Researching Cancer Risk for Transplant Patients
Wednesday, 18 February, 2015
University of Adelaide researchers are working on a study to help understand why transplant patients are more likely to develop cancer than the general population.
Transplant patients are three to five times more likely to develop cancer, indicating that one third of Australian kidney transplant patients will eventually die of cancer many years after their surgery.
Dr Robert Carroll, Senior Clinical Lecturer with the University's School of Medicine said that while the drugs given to transplant patients are designed to prevent rejection of the transplanted organ, they also cause immune suppression which makes the patients more susceptible to cancers.
"In Australia, skin cancer is a major problem for transplant patients because of our high UV levels. It's a much worse problem in this country than it is overseas.
"There's no doubt that the transplants are needed to save patients' lives. They are healthy and happy for years after the transplant. But many of those people's lives are still being cut short because of the higher cancer rate," he says.
To help understand the problem, Dr Carroll and PhD student Christopher Hope have been researching the immune systems in kidney transplant recipients and discovered a number of markers in the body that indicate if a transplant patient is more likely to develop cancer. The markers include higher levels of certain immune cells, such as B cells and regulatory T-cells, in the blood.

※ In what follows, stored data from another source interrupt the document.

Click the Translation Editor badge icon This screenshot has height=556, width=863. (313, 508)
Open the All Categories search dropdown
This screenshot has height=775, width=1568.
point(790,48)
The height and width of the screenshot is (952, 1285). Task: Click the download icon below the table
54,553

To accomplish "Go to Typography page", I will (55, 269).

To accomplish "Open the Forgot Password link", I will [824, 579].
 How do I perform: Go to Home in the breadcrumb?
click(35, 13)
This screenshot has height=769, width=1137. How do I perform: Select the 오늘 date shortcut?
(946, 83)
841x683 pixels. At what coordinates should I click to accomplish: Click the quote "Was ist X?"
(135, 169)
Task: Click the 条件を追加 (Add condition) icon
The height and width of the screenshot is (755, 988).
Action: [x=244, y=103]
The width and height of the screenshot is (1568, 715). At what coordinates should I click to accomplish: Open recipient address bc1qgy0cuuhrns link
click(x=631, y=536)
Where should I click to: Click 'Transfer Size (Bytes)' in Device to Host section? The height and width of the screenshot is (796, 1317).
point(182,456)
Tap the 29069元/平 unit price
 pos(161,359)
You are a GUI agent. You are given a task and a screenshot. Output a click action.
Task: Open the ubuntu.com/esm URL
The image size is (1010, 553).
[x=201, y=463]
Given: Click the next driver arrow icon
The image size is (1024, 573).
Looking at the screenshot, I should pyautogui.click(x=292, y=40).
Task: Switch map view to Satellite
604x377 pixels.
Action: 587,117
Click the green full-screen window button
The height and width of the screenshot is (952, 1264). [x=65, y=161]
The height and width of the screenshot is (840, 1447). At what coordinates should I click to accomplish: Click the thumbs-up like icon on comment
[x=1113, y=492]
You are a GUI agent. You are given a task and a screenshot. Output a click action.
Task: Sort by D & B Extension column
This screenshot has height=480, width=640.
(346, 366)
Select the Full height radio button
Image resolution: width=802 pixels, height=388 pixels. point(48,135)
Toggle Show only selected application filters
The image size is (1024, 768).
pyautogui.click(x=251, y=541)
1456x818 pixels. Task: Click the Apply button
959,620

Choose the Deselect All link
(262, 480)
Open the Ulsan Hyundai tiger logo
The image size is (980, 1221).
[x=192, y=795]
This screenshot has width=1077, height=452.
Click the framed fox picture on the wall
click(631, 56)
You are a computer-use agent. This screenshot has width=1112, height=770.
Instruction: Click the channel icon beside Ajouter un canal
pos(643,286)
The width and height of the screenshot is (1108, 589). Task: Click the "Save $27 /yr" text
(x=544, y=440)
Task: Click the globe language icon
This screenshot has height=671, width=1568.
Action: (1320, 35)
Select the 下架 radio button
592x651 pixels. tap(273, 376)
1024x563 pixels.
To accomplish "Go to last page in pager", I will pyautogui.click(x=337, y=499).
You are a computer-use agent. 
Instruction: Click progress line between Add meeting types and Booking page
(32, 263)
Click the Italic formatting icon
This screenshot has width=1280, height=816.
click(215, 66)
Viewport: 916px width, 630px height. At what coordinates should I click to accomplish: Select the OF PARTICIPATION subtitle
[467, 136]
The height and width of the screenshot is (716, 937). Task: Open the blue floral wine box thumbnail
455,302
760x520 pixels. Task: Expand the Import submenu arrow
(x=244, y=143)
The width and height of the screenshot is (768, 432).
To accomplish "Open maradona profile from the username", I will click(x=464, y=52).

"This may give us a method of understanding which patients are at higher risk of developing cancer, but unfortunately at this stage we have no real way of preventing those cancers from occurring," Dr Carroll says.
"With as many as 800 kidney transplants being performed in Australia each year, that represents a significant cancer burden for those patients to come in the years ahead.
Dr Carroll and colleagues are now conducting further studies to see what impact reductions in the immunosuppressant drugs will have on patients. "It's about striking a fine balance between ensuring the new organ is not rejected, and helping to prevent cancer from developing in patients in the future," he says.